> Directions for this task:
The listing is to be repeated exactly, and its pictures are to be left out.

> Source data:
********

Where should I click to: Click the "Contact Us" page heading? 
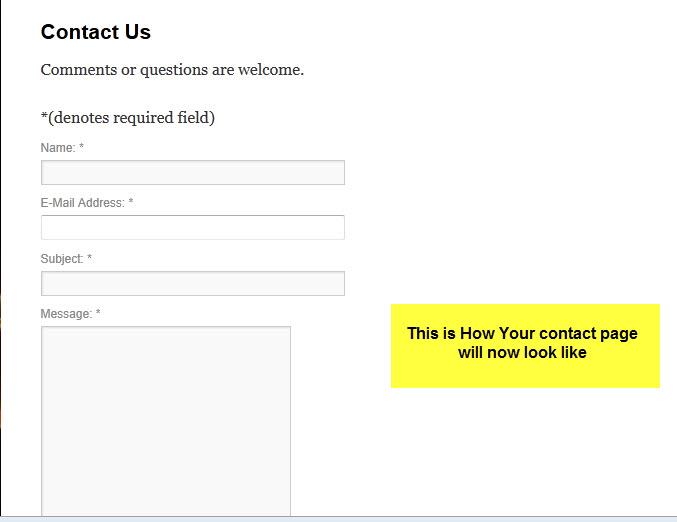[x=96, y=32]
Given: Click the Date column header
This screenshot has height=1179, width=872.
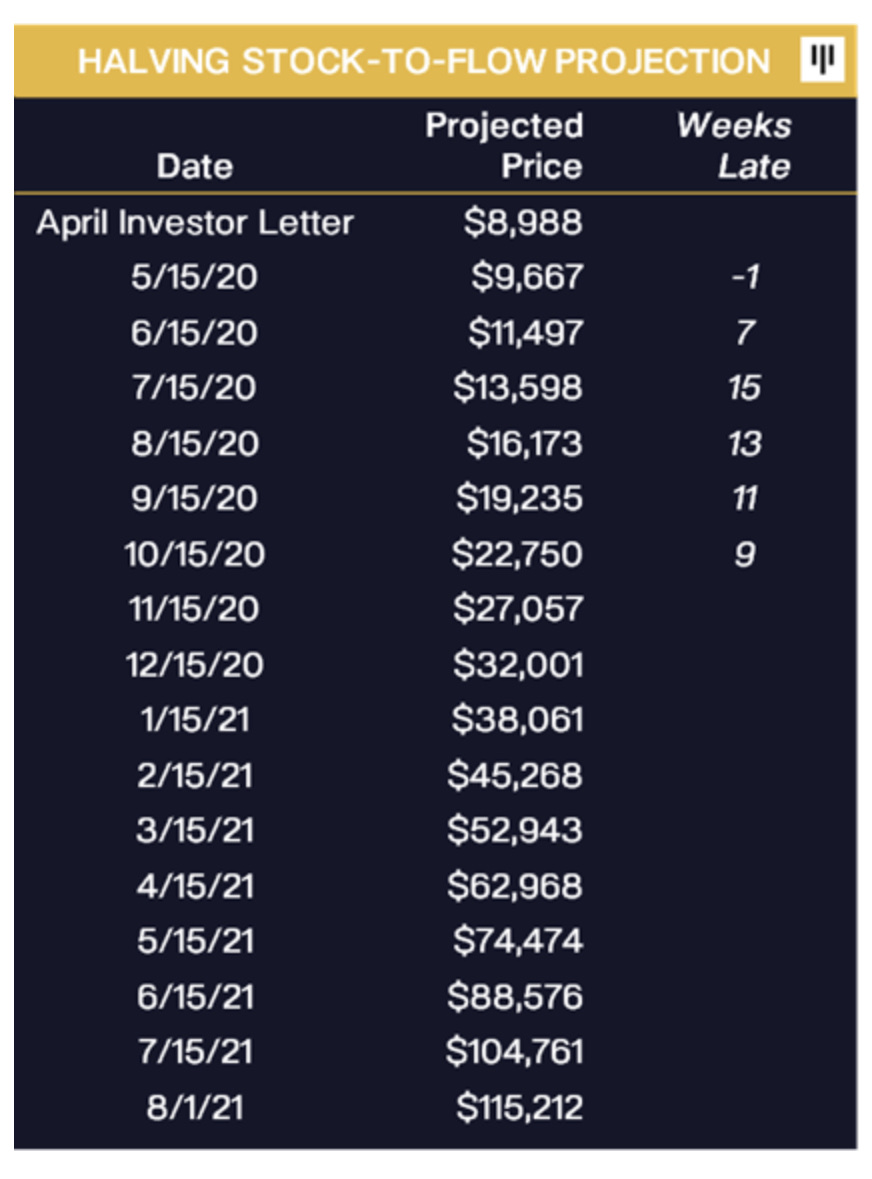Looking at the screenshot, I should pyautogui.click(x=194, y=166).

********

> Result:
Where should I click to: Click the "Contact Us" page heading? 
[x=96, y=32]
Given: Click the Date column header
This screenshot has height=1179, width=872.
Looking at the screenshot, I should pyautogui.click(x=194, y=166).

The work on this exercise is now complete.